_TASK TO CARRY OUT_
Print only the lines running from the line with "Where should I click to: Select" to the final line below, both included, exactly as written and without the pictures.

_RECORDS FOR PROCESSING_
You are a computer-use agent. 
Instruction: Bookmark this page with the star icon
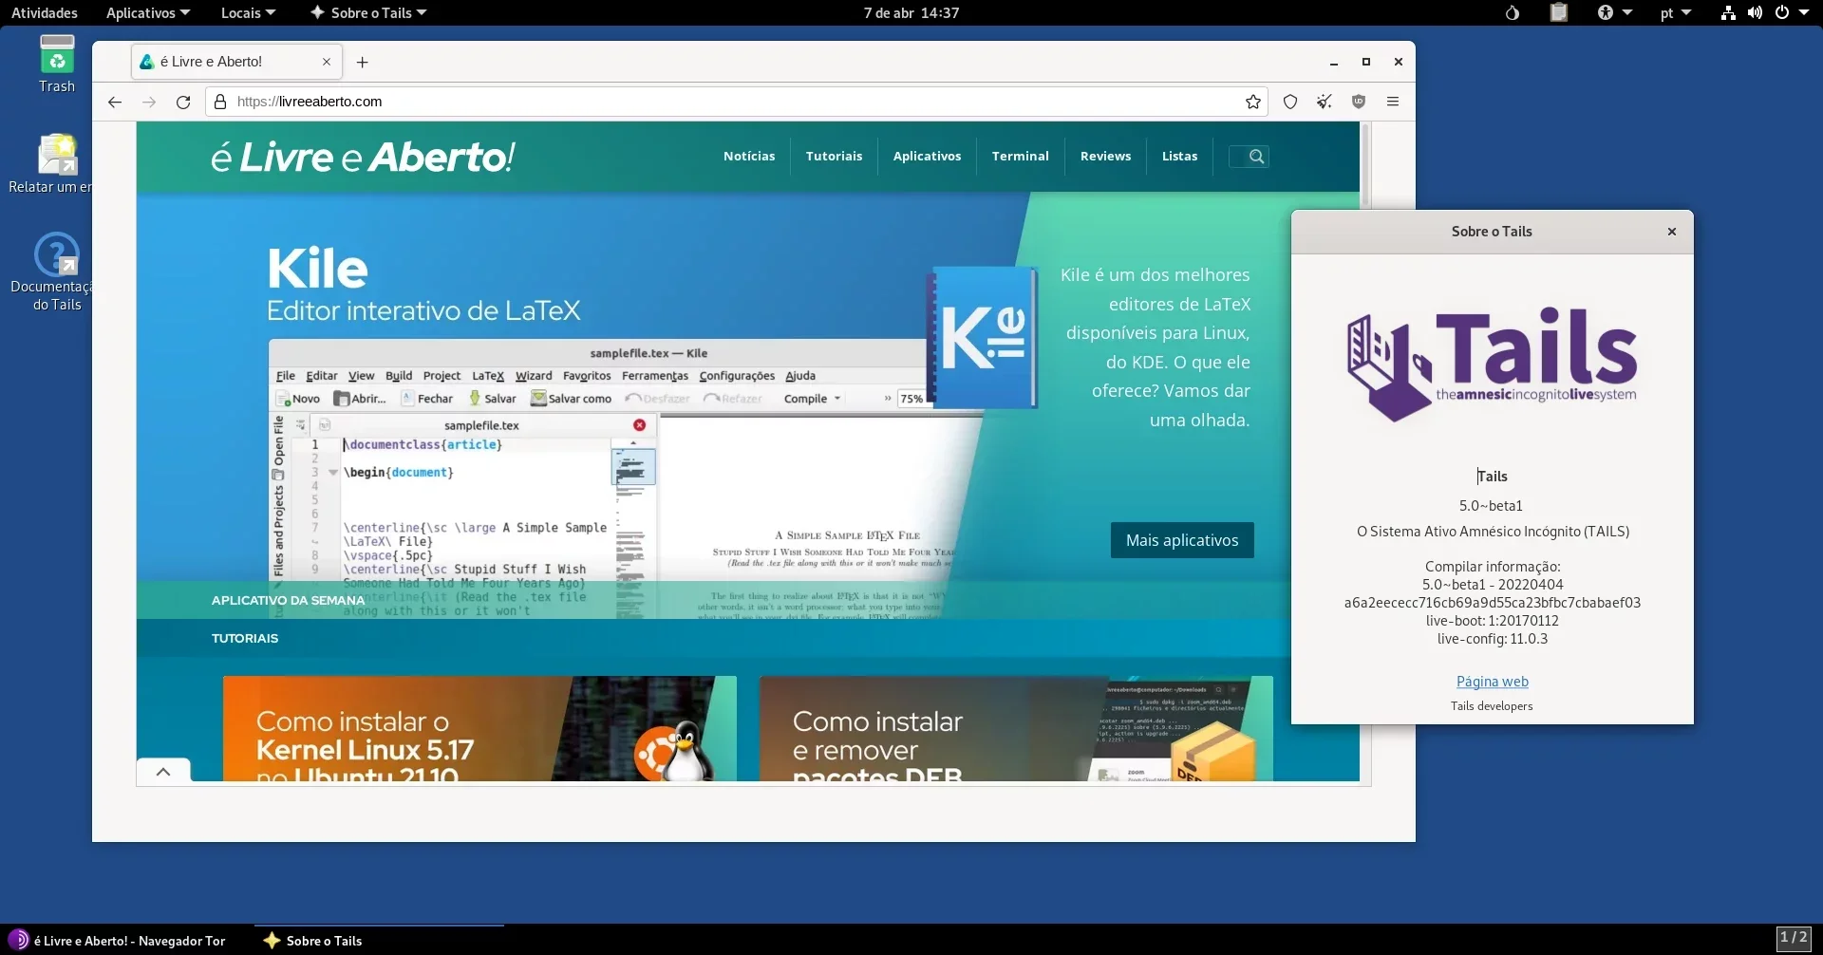click(x=1253, y=102)
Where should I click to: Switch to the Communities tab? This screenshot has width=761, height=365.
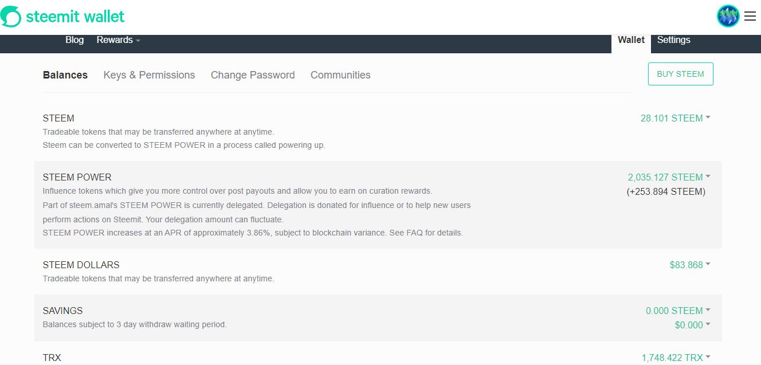click(340, 75)
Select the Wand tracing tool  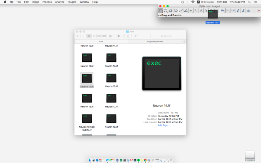[196, 11]
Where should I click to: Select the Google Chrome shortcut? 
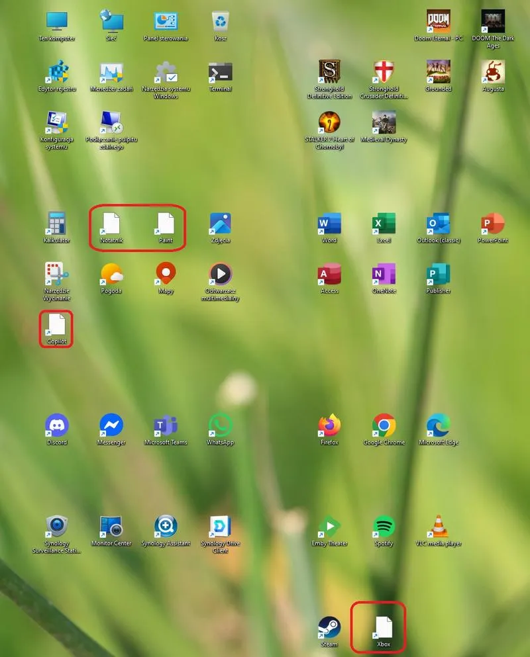(x=384, y=425)
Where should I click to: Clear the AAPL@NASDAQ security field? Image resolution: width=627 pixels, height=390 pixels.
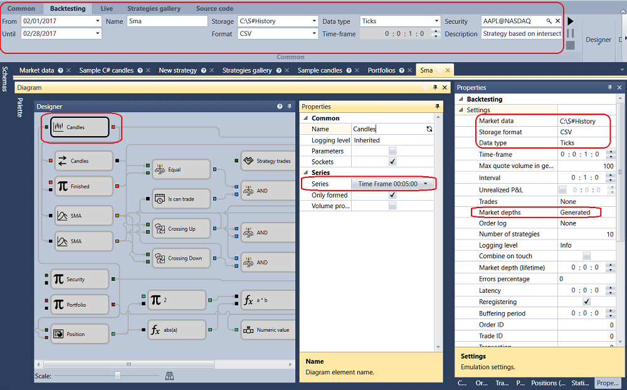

_RESPONSE AREA_
Where should I click to: Select the Google Chrome shortcut? 
(x=384, y=425)
Where should I click to: Clear the AAPL@NASDAQ security field? Image resolution: width=627 pixels, height=390 pixels.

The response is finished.